Thursday, 24 January 2008: 9:30 AM
Diagnosing hazardous turbulence associated with thunderstorms
226-227 (Ernest N. Morial Convention Center)
According to FAA guidelines, aircraft must circumnavigate thunderstorms by wide margins both horizontally and vertically to mitigate the risk of encountering the dangerous turbulence the storms may generate. In order to provide pilots, dispatchers and air traffic managers a more precise assessment of the turbulence location and severity--and minimize unnecessary disruptions to air traffic--an automated convectively-induced turbulence (CIT) diagnosis product, called DCIT, is being developed under FAA and NASA sponsorship. DCIT combines information from a number of sources using a Takagi-Sugeno fuzzy logic expert system to produce high-resolution, rapid-update, 3D probabilistic assessments of light, moderate, and severe turbulence.

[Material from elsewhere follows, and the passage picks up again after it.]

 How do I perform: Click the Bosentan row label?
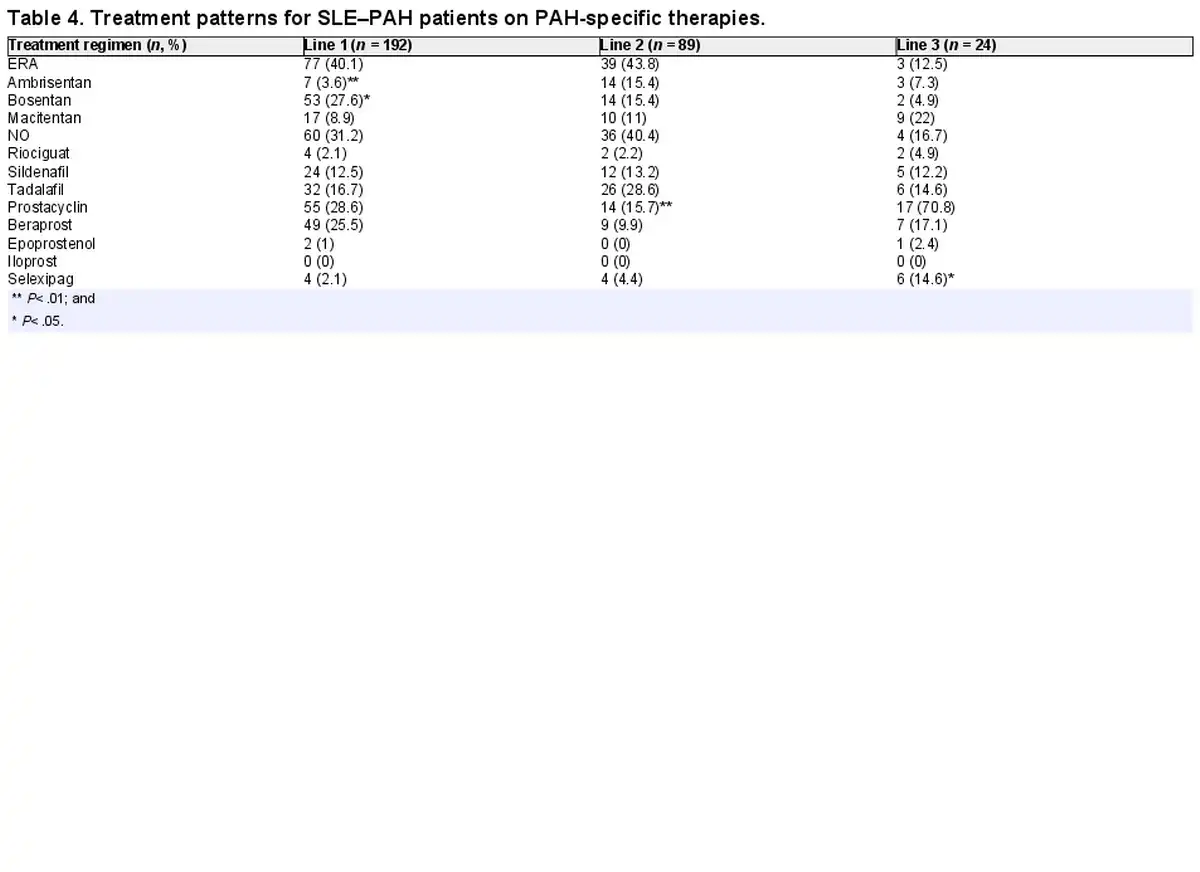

NEXRAD Turbulence Detection Algorithm (NTDA) data provide remote measurements of in-cloud turbulence; near-cloud CIT is inferred based on identifiable features and conceptual models derived from NTDA, NEXRAD reflectivity, GOES satellite, lightning, and RUC model data. This paper presents an overview of the DCIT algorithm, shows output from a real-time prototype for several case studies, and evaluates the prototype's skill based on statistical comparisons with in-situ eddy dissipation rate (EDR) reports from commercial aircraft. DCIT is scheduled to be incorporated into the comprehensive Graphical Turbulence Guidance Nowcast (GTGN) for dissemination via the Aviation Weather Center's Aviation Digital Data Service, and may provide input to the FAA's Consolidated Storm Prediction for Aviation (CoSPA) product. Ultimately, DCIT will contribute to the Joint Planning and Development Office's (JPDO's) vision of a comprehensive weather information database for all aviation users to support the next-generation air transportation system (NextGen).